Most Community Oncology Practices Give Thumbs Down to Enhancing Oncology Model, Survey Finds


The Enhancing Oncology Model, announced in July 2022 during the final days of its predecessor, the Oncology Care Model (OCM), has a similar framework as the early alternative payment model for oncology in Medicare, but there are key differences in reimbursement and especially in practices’ requirements to take on risk.

A majority of practices do not plan to participate in the Enhancing Oncology Model (EOM) when it launches next month, according to survey results released today by the Community Oncology Alliance (COA).

Overall, 71% of the 137 practices that answered the survey do not plan to participate, with the EOM requirement that practices immediately take on 2-sided risk cited as the top reason.

The EOM, announced in July 2022 during the final days of its predecessor, the Oncology Care Model (OCM), has a similar framework as the early alternative payment model for oncology in Medicare, but there are key differences in reimbursement and especially in practices’ requirements to take on risk.

Even practices that have said they plan to pursue EOM after success in the OCM have said they believe a small practice lacking experience with payment models would find the EOM daunting.

They survey found that other major factors in driving the practices’ decisions on the EOM were the “unpredictability of the EOM and drug prices,” and inadequate monthly payments from Medicare to cover required services such as navigation and 24/7 access to health records—which were part of the OCM—along with new services.

Survey results and the reasons why practices fear moving forward are consistent with feedback given at professional meetings and in interviews with The American Journal of Managed Care®. This weekend, an informal poll taken during a session at the American Society of Clinical Oncology (ASCO) showed that most attendees remained unsure about the EOM less than 4 weeks from the July 1 start date.

Hesitation From the Start

After the EOM was announced in June 2022, COA has warned the Center for Medicare and Medicaid Innovation (CMMI) about several features that might deter practices from signing up, even if they had seen success in the OCM. The group noted it collected data from its members after the announcement.
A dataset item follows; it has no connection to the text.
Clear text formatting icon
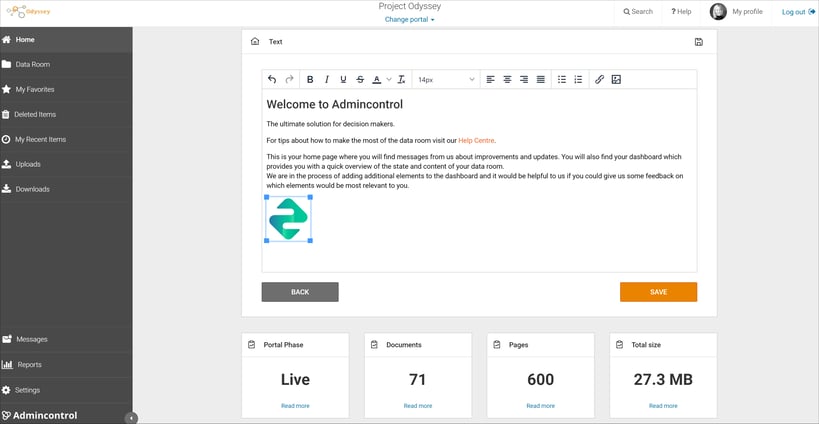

By April, COA Executive Director Ted Okon, MBA, told a meeting of the Quality Cancer Care Alliance that he had warned CMMI officials that without changes, most practices would not sign up.

CMMI agreed to make some adjustments, which were published May 1. And COA surveyed its members from May 1 to May 19 about its plans for EOM participation and concerns with the program. However, 2 key elements did not change:

  • Unlike the OCM, which allowed practices an extended period to learn the finer points of the model before taking on 2-sided or “downside” risk, EOM asks practices to assume risk from the first day. In addition, commentators have observed that the EOM offers a very narrow financial lane between success and a zone where penalties would be required.
  • The OCM offered practices $160 per patient per month to provide a list of required services; this is cut to $70 for most patients and $100 for those who also qualify for Medicaid. Besides services required in the OCM, the EOM calls on practices to take on new tasks, including electronic patient-reported outcomes and collecting data on health related social needs.

What the Survey Found

Among the 137 practices that took part in the survey, 61% (83 practices) had participated in the OCM, and 20% (28 practices) had previously participate in 2-side risk models. Survey results showed:

  • Among the participants, 118 are private community practices, 10 are hospital based, 7 are university based, and 2 are unknown.
  • 71 of the 137 practices do not plan to join the EOM.
  • 64%, or 88 practices in the survey, submitted a letter of intent to CMMI, but only 29% (40 practices) plan to participate.
  • 31% of respondents that plan to participate say that doing so will position them for success in other value-based models and “gives them a seat at the CMMI table.” Although EOM is not a mandatory model, many oncology leaders believe future Medicare value-based payment models will be.
  • Practices that do not plan to pursue the EOM and those that do agree that phasing in 2-sided risk or making it optional would be beneficial.
  • Practices not planning to take part in the EOM also recommended that CMMI increase monthly payments for required services. One practice wrote that the minimum should be $150, although some analyses have suggested that Medicare’s “loss” in the OCM was due to the size of the monthly payments combined with the level of shared savings once practices became more adept at operating the model.

COA leaders emphasized that the survey results do not mean community practices lack commitment to value-based payment models.

“Value-based care is the future of health care, and community oncology practices are eager to bring the latest and greatest care to their patients,” Judith Alberto, MHA, RPh, BCOP, COA director of clinical initiatives, said in a statement. “However, practices cannot do this when the barrier to entry and cost of participation potentially endangers the quality of care they provide, as well as the future stability of the practice.”

“The COA survey should serve as a red alert to CMS and CMMI that the success of the EOM is at risk,” Shiela Plasencia, COA director of practice support, said in the statement. “While it is good that some practices are predicting success in the EOM, that is far from certain. Unfortunately, the downside risk to practices, should this model go wrong, is far too great. CMMI must address the concerns of the majority of practices to ensure widespread success.”

Support for the EOM survey was provided by Janssen Oncology.